Panaphix (PAX-1, sodium meta-arsenite or NaAsO2) was initially developed as a treatment for various cancer. Human data collected in cancer clinical trials suggest that PAX-1 has the potential analgesic effect. In animal studies, anti-inflammatory and analgesic effect of PAX-1 have been reported. The present study aimed to investigate the analgesic effects of PAX-1 on neuropathic and diabetic neuropathic pain using rat models.
Methods
The analgesic effect of PAX-1 was measured by mechanical allodynia behavior study using von Frey filaments. L5 and L6 spinal nerves of rats were ligated under the dorsal root ganglion to create a neuropathic model. One week after ligation, rats that expressed mechanical allodynia under the von Frey filament test were selected. A total of twenty-four rats were randomly allocated into four groups, respectively; vehicle, 0.1, 1.0, and 10 mg/kg of PAX-1. In diabetic neuropathic model, diabetes was induced by an intraperitoneal injection of 50 mg/kg of streptozotocin.
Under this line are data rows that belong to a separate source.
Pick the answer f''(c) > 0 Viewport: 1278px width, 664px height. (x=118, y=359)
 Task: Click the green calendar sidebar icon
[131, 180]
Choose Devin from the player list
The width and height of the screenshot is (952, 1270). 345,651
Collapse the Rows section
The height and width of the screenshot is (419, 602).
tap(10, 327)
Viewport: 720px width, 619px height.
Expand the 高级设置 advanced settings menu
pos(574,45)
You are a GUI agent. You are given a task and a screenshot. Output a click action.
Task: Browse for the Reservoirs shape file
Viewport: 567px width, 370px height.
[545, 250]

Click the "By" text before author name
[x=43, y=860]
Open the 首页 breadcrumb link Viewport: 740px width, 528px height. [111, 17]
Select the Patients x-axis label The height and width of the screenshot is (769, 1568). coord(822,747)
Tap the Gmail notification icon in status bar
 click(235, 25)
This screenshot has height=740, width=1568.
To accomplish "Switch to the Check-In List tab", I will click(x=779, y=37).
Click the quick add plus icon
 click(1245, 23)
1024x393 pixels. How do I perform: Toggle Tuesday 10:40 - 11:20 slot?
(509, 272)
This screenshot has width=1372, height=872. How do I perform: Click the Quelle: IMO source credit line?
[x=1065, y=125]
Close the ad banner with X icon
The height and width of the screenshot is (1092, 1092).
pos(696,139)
Four weeks later, A total of thirty rats selected in the same method as above were randomly allocated into five groups, respectively; vehicle, 0.1, 1.0, and 10 mg/kg of PAX-1, and sham. After the allocation in both rat models, PAX-1 was orally administered for two weeks, and the von Frey filament test was conducted. The analgesic effect was evaluated by measuring the withdrawal threshold to von Frey filaments.
Results
In neuropathic model, the Von Frey values were significantly increased in PAX-1 groups compared with vehicle. (Postoperative day [POD] 10: vehicle vs. 1.0 and 10 mg/kg of PAX-1, P<0.001; POD 12: vehicle vs 0.1 mg/kg of PAX-1, P=0.02, 1.0 and 10 mg/kg of PAX-1, P<0.001; POD 14: vehicle vs 0.1, 1.0 and 10 mg/kg of PAX-1, P<0.001 in all). In diabetic neuropathic model, the Von Frey values were significantly increased in PAX-1 groups compared with vehicle. (Days after medications [MED] 4: vehicle vs. 10 mg/kg of PAX-1, P<0.001; MED 7: vehicle vs 0.1 mg/kg of PAX-1, P=0.02, 1.0 mg/kg of PAX-1, P=0.01, 10 mg/kg of PAX-1, P<0.001; MED 11: vehicle vs 0.1 and 10 mg/kg of PAX-1, P<0.001, 1.0 mg/kg of PAX-1, P=0.01; MED 14: vehicle vs 0.1 and 10 mg/kg of PAX-1, P<0.001, 1.0 mg/kg of PAX-1, P=0.02).
Conclusion
PAX-1 showed decreased mechanical allodynic behavior in neuropathic and diabetic neuropathic pain models of rats, suggesting PAX-1 may have analgesic effects for these neuropathic pain.